Westinghouse, based in Pittsburgh, Pa., is in the process of licensing its eVinci microreactor that is designed to provide five megawatts of electricity for more than eight years without refueling. The eVinci is factory built and assembled before it is shipped in a container to its location. Westinghouse says it can be used for electricity and heating for remote communities, universities, mining operations, industrial centers, data centers, and defense facilities. Westinghouse says the passive safety features of its design allow the reactor to operate and achieve safe shutdown without the need for additional controls, external power sources, or operator intervention, enabling highly autonomous operation.

BWX Technologies, Inc., based in Lynchburg, Va., is building an advanced, transportable, nuclear microreactor under a contract awarded by the U.S. Department of Defense. The company says the transportable microreactor will “deliver clean, zero-carbon energy where and when it is needed in a variety of austere conditions for not only the DoD but also potential commercial applications for disaster response and recovery, power generation at remote locations, and deep decarbonization initiatives.” The company expects it to be completed and delivered to the Idaho National Laboratory in 2024 for testing.

The DOE is using its National Reactor Innovation Center at the Idaho National Laboratory to test these innovations. It has awarded grants to help support their development and demonstration over the next several years, it says.

“These aggressive timelines are needed to ensure the United States takes advantage of the advanced reactor market that’s expected to be worth billions of dollars,” the agency says. “That’s why we plan to invest more than $600 million in these projects over the next seven years, pending the availability of future appropriations by Congress.”

Specialty glass maker Schott is another company moving forward in the face of global economic challenges.

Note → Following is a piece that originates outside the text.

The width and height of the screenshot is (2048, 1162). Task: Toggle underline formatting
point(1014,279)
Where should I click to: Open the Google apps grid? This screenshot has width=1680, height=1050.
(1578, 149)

Schott is based in Mainz, Germany, and operates in more than 30 countries. The company is switching to 100% green electricity and has made a 60% reduction in its carbon emissions. Schott uses natural gas to fire its furnaces, but electricity is its next largest energy source. Schott is relying on renewable, independently verified, green sources of electricity. Since last year, the company also relies on power purchase agreements, or contracts with operators of renewable energy plants such as wind farms.

“Globally, we are experiencing a lot of economic uncertainties,” says Jens Schulte, a board member and head of Schott’s zero carbon program. “However, we don’t want these to negatively impact our progress in the fight against climate change.”

NGK Group, the Nagoya, Japan-based maker of high-performance ceramics, set an incremental goal of cutting emissions by 25% by 2025 compared to 2013 levels. As one of its strategies for meeting its target, the company is installing solar at its manufacturing plants in Poland and Thailand. In Poland, it is installing a large-scale photovoltaic system with a total capacity of 15.1 MW on the roofs of two factories and on neighboring land at one of them. In Thailand, it is installing a system with a total capacity of 4.25 MW on the rooftops of its buildings there.

These and many other projects are promising developments, but large-scale, industrywide conversion away from natural gas to renewable sources is a long-term and expensive prospect. For green energy sources to be made available on an industrial scale, it will require infrastructure investments by energy suppliers and grid operators.

“The electricity network, the electric infrastructure, needs to be increased,” Muijsenberg says. “That will be a challenge for industry.”

He sees the energy supply transition taking 10 to 15 years, as furnaces cannot be replaced at any time because they have defined lifetimes and are planned in investment cycles.

Until then, forward-thinking manufacturers will continue to invest in efficiency measures and renewable energy sources so they can weather the volatility of energy markets.